As outlined in the architecture document, the SCL Management system integrates with several underlying components, such as the hypervisors and the network. All of these systems are subject to their own security and key management considerations specific to their use case and components. As not all of these modules are defined in detail, yet, it is possible that extensions and/or adaptations to the above described concepts have to be made.

Beside the underlying APIs, some higher-level components access the SCL Management system and perspectively load-balancing plus high availability mechanisms have to be provided in that access path. This needs to be considered with respect to the implemented encryption and authentication mechanisms, though, due to the use of TLS and HTTPS APIs, widely-used and validated solutions exist.

Cluster Management Integration#

To use the Yaook Managed K8s Cluster Management system, no additional key material is needed by the SCL management layer, as all operations after the initial SCVM creation occur in a tenant-specific context. Only the Terraform provider has to be configured with an access token issued by the IDM to get access to the resources of the SC and to create new resources in the same manner as described for normal IaaS management as described above. All other keys leveraged by Yaook K8s are neither managed nor generated by the SCL Management system. These are SSH keys for access to the VMs and a Wireguard key pair for accessing the K8s cluster. These keys are generated by the user and remain on the host.

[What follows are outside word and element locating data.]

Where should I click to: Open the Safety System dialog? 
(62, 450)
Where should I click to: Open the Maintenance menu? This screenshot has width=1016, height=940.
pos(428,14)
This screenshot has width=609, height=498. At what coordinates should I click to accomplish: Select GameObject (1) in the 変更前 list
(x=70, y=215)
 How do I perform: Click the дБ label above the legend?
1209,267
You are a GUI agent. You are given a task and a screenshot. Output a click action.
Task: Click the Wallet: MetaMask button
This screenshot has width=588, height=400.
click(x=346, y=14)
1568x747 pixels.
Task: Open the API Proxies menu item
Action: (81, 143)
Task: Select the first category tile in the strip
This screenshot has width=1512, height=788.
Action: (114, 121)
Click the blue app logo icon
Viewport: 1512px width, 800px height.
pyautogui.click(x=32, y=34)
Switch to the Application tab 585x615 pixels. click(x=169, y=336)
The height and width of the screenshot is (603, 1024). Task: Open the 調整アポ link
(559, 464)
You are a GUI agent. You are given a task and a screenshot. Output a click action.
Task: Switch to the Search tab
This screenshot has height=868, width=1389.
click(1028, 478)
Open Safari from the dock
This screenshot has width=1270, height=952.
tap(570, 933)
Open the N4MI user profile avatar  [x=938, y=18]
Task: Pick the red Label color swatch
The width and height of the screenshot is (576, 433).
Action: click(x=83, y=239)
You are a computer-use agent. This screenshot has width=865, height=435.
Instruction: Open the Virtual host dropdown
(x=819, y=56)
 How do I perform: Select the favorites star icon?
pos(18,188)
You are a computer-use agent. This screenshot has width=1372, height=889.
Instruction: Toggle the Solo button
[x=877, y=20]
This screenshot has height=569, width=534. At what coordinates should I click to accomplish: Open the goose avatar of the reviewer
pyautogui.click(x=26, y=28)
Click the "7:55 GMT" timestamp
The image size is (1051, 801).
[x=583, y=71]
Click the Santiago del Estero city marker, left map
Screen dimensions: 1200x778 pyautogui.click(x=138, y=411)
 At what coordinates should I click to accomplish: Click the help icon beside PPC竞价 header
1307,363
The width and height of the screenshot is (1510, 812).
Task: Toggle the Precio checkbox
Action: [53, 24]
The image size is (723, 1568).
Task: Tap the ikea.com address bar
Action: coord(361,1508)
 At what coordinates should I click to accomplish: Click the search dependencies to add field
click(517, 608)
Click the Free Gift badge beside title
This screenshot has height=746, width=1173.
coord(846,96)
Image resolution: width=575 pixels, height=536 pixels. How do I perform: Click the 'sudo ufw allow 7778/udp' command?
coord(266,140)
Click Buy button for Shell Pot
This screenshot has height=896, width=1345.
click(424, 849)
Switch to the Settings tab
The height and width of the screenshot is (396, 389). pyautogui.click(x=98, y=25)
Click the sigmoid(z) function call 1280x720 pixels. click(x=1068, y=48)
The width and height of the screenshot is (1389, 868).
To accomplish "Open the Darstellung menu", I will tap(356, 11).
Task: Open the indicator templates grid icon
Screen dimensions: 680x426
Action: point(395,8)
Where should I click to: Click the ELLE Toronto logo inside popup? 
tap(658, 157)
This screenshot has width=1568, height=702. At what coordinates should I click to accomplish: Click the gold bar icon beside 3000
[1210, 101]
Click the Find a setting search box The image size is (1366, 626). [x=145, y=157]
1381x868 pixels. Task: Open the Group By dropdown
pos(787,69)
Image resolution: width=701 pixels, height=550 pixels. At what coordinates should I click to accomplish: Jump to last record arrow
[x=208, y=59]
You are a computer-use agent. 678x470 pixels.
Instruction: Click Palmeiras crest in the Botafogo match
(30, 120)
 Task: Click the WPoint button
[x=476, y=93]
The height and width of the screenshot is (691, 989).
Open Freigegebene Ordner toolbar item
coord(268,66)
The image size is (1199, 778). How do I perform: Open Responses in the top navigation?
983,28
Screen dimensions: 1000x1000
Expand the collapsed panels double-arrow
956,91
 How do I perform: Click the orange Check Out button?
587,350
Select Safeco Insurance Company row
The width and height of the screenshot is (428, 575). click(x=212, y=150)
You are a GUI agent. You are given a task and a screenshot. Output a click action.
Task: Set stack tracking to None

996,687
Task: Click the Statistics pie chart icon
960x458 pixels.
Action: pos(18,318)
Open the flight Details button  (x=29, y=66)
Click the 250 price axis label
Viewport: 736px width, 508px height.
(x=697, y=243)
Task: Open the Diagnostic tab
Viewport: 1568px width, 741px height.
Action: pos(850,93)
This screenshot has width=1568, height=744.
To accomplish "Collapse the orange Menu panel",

Lifecycle of Cryptographic Material#

As mentioned at the beginning of this document, one of the most important unresolved issues is the overall lifecycle and rotation of the cryptographic material required for service interaction (the user credentials and tokens are subject to the used IDM implementation and considered out of scope here). Since we have already agreed to use TLS for all component interfaces, a common system-wide solution is preferred. Overall, the lifecycle process can be broadly divided into the following steps, with each step raising specific questions toward the handling of the cryptographic material:

  1. Generation
    • Where are the certificates and keys generated?
    • Where the root certificate (for signing the client and server certificates) is stored and how it is protected?
  2. Distribution
    • How is the crypto material distributed to the components?
  3. Revocation
    • How are certificates revoked?
    • How are the components informed about revoked certificates?
  4. Renewal
    • What's the general life time of the crypto material?
    • How can the crypto material be renewed?

We recommend that a dedicated concept for security lifecycle management is developed by a group with the necessary cryptographic and operational expertise.